Switzerland ends talks on EU partnership treaty

The European Commission warned the decision will erode EU-Swiss relations.

Switzerland on Wednesday canceled talks to salvage a long-delayed cooperation agreement with the EU, saying that it could not accept Brussels’ demands on issues like citizen’s rights and wages.

“Taking into account [domestic] consultations and based on the results of negotiations in recent months, the [Swiss] Federal Council has determined that the talks with the EU … have not led to the necessary solutions,” Swiss President Guy Parmelin told reporters in Bern. “The Federal Council has therefore decided to terminate the negotiations on the draft institutional agreement.”

The so-called framework agreement had been negotiated between 2014 and 2018 and was supposed to upgrade EU-Swiss relations — which are currently governed by a patchwork of bilateral treaties — in the areas of seamless travel, mutual recognition of industrial standards, agricultural products, state aid, medical devices, civil aviation, and land transport.

Instead, the failure to finalize the agreement could have a deleterious effect in all of those areas as the various treaties governing each become outdated. Switzerland is the EU’s fourth-largest trading partner, while Switzerland trades more with the EU than anyone else. The spiked talks also signal a tenser Swiss-EU relationship may be on the horizon.
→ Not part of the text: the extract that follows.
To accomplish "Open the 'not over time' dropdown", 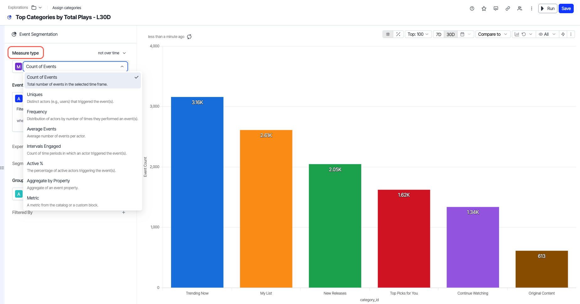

Even though both sides reached a draft deal covering all subjects in 2018, the implementation of the treaty had been put on hold as the Swiss government said it needed to consult domestic partners on the deal’s implications. Following these talks, Bern made specific demands on three areas — state aid rules, EU citizens’ ability to access the Swiss welfare system, and protection of higher Swiss wages. Both sides have since tried to address these issues, to no avail.

High-level talks between Parmelin and European Commission President Ursula von der Leyen failed last month to bridge the gaps, as the Commission said the Swiss demand to deal with the three issues outside of the broader deal was “simply not acceptable.”

In a statement on Wednesday, the Commission expressed its disappointment over the Swiss decision: “We regret this decision, given the progress that has been made over the last years to make the Institutional Framework Agreement a reality.”

It said the “core purpose” of the deal “was to ensure that anyone operating in the EU single market, to which Switzerland has significant access, faces the same conditions. That is fundamentally a matter of fairness and legal certainty.”

The Commission also issued an indirect warning that the rejection of the deal would have consequences for Switzerland, cautioning that the framework agreement had been “essential for the conclusion of possible future agreements regarding Swiss further participation to the single market, and also an essential element for deciding upon further progress towards mutually beneficial market access.”

It also predicted that EU-Swiss relations will deteriorate as a result, with existing bilateral treaties on issues like trade becoming increasingly outdated: “Already today, they are not up to speed for what the EU and Swiss relationship should and could be.”